By Cho Jin-seo

The debate inside Cheong Wae Dae and the Grand National Party (GNP) shows an identity crisis is going on with President Lee Myung-bak, whose slogan has been gradually changed from “business-friendly” in his early days of service toward “citizen-friendly” in more recent times.
The original plan is to cut the tax rate by 2 percentage points to 33 percent for personal income over 88 million won ($78,000), and to lower the corporate income tax rate by the same amount to 20 percent.
But influential GNP leaders, including Park Geun-hye, the forerunner for the 2013 next presidential election, began to disagree in public that the global and domestic economic situation won’t allow such benefits for the rich.
On Tuesday, GNP officials said that they will take time to further discuss the issue, as the cuts were not planned to start until 2013 anyway.
The GNP, viewed as a more right-wing and pro-business party than its rival Democratic Party, long supported the tax cuts. But Park and party chairman Ahn Sang-soo have recently proposed to either defer or revise the plan.
Park, the daughter of former President Park Chung-hee, wants to leave the maximum income tax rate as it is at 35 percent. By doing this, the government collects an additional tax income of 800 billion won ($710 million).
Ahn’s idea is to set up an additional bracket for people who earn more than 100 or 120 million a year and tax them 35 percent as it is now, while present a 2-percent cut for those who earn just less than that. Park and Ahn both agree on corporate tax cuts, though.
Left-wing parties are furious on both the income and corporate tax cut plans. They argue that the income gap has been widening rapidly ever since Lee came to the power in 2008, and the expanding government debt won’t allow loose tax policies in the future.
The critics of the cuts point out the slow economic growth since the financial crisis. In the 2007 election campaign, President Lee had said that Korea would achieve a 7 percent annual growth over his five-year term. Now the consensus is that it would be great to grow by 4 percent on average, and many economists doubt the benefit of tax cuts for growth.
Both the presidential office and the finance ministry are reluctant to follow this advice. Yoon Jeung-hyun, minister of Strategy and Finance, said in a meeting with lawmakers on Monday that the ministry has not changed its position. “I hope the National Assembly can make decisions on this issue next year after careful consideration,” he said.

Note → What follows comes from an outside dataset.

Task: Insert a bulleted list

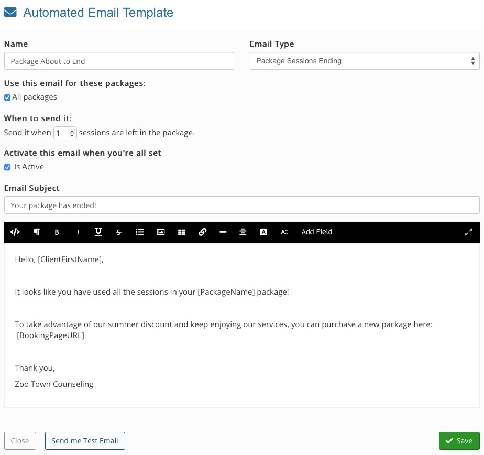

President Lee and his aides at Cheong Wae Dae have called for tax cuts, as they see it as essential to make Korea a more favorable place for foreign investors.
The proponents often argue that Korea is losing its battle against Hong Kong and Singapore to become a regional financial hub because of its uncompetitive tax regime ― Hong Kong’s maximum income tax rate is 17 percent, less than half that of Korea. Both also have lower corporate tax rates.
But others point out that it is meaningless to compare Korea with city nations. When compared to sizable OECD nations, the tax burden is relatively lower in Korea compared to that in Japan or in Europe.
“Our tax burden rate is excessively low compared to the OECD average,” Lee Yong-sup, the Democratic Party’s secretary, said in a press release on Monday. “Under these circumstances, lowering the maximum income and corporate tax rate is a tax handout that will bankrupt the national coffers.”
Turning left?
Polls find that citizens now think President Lee is less conservative, or business-friendly, than before. In a recent survey of 60 professors of economics by the Center for Free Enterprise, a conservative lobby reveals such sentiment. In 2008, 85 percent of the respondents said the Lee administration is pro-free-market capitalism. Now only a half of them think so, while the other half believes Lee is populist or neutral.
Baek Yong-ho, Lee’s policy planning chief, refutes that Lee has shifted to the left. “The policy directive of our administration is to cut tax and abolish regulations. The lower the tax is, the better,” he said last week. The MB-nomics, he said referring to the initials of the President, is firmly rooted in free-market capitalism and the government needs to intervene only where the market fails.
The supporters of the low tax regime have a point. A recent World Bank report shows that Korea has the fourth largest shadow economy among 25 nations as percentage to national GDP. Only Italy, Greece and Mexico are ahead of Korea in the rankings of tax evasion.
The report analyzes that people are more likely to avoid paying tax when the rate is high. “The share of direct taxation and the size of government are highly statistically significant (to the size of shadow economy),” the report says. Interestingly, the report also shows that rich Nordic countries also have relatively high proportion of non-taxed economy in the rankings, probably because they pay high taxes.
Baek and others at the presidential office believe that the government can compensate the lost tax revenue from the cuts by exposing part of the shadow economy to the tax regime. He estimates this will add 20 trillion won in new revenue.
The one remaining question is whether this is achievable in the short term. Baek himself was not able to make dramatic changes in reducing the underground economy, when he was the commissioner of the National Tax Service until this July.